• [GOAL OF THE EXERCISE]
Copy each line of the listing below exactly.

• [DATA EXTRACTS]

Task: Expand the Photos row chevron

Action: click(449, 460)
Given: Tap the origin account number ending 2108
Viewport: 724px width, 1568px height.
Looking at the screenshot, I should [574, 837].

• [WORKED SOLUTION]
Task: Expand the Photos row chevron

Action: click(449, 460)
Given: Tap the origin account number ending 2108
Viewport: 724px width, 1568px height.
Looking at the screenshot, I should [574, 837].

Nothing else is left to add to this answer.